Prior Salary Cannot Justify Unequal Wages for Women

startup-photos.jpgEarlier this month, the Ninth Circuit Court of Appeals made clear that prior salary alone or in combination with other factors cannot justify a wage differential between male and female employees.  The Equal Pay Act requires employers to provide equal pay for equal work, regardless of sex.  However, employers may pay male and female employees differently based on: (i) a seniority system; (ii) a merit system; (iii) a system which measures earnings by quantity or quality of production; or (iv) a differential based on any other factor other than sex.  In Rizo v.

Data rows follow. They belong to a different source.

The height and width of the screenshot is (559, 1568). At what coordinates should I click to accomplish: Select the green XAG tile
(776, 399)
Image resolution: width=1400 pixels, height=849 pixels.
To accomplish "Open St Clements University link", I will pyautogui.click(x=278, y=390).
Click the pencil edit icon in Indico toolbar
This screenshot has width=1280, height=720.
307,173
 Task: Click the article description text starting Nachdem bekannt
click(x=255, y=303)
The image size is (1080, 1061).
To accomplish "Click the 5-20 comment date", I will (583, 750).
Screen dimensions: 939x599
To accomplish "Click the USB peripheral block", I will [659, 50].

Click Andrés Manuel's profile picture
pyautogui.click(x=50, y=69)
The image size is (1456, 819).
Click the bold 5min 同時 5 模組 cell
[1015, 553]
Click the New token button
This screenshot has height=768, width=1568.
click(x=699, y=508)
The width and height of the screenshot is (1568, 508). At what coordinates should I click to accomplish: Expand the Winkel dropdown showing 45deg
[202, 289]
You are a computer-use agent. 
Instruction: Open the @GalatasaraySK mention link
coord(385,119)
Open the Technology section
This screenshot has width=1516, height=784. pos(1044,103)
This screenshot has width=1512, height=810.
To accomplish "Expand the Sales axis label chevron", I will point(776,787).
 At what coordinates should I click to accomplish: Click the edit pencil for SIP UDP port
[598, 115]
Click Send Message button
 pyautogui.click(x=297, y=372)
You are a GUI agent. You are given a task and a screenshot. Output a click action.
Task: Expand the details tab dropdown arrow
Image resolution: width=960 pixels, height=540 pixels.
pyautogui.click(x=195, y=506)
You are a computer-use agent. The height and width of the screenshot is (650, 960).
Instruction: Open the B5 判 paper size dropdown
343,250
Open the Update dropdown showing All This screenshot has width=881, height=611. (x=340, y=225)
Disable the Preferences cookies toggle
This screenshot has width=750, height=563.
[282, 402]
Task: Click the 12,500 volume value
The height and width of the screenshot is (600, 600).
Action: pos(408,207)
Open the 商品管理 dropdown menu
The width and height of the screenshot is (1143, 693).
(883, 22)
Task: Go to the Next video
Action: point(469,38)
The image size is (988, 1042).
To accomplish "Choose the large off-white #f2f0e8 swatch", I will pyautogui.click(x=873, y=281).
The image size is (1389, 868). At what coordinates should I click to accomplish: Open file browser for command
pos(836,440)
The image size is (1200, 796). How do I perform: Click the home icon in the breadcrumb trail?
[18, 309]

Yovino, the employer asserted that prior pay history was a “factor other than sex” which justified paying the female plaintiff less than her male counterparts.  The Court disagreed, finding that prior salary does not constitute a factor other than sex and explained that prior salary does not fit within the catchall exception because it is not a legitimate measure of work experience, ability, performance, or any other job-related quality.  The Court also recognized that permitting employers to consider prior salary “may well operate to perpetuate the wage disparities prohibited under the Act.”

Rizo v. Yovino clarifies that under the Equal Pay Act, pay history cannot be used to set compensation.  Note, Oregon’s Equal Pay Law already prohibits employers from seeking the pay history of an applicant or employee before an employer makes an offer of employment that includes an amount of compensation.  And, beginning in January 2019, it will be an unlawful employment practice in Oregon for employers to screen job applicants based on current or past compensation, or to determine compensation for a position based on past compensation of a prospective employee.

Bottom line: employers need to eliminate consideration of a prospective employee’s  prior compensation when setting salaries and wages, and to the extent existing employees are paid differently based on prior salary or wages, employers need to consider whether that results in pay disparity between male and female employees (and correct the disparity).

Rizo v. Yovino No. 16-15372 (Apr. 9, 2018).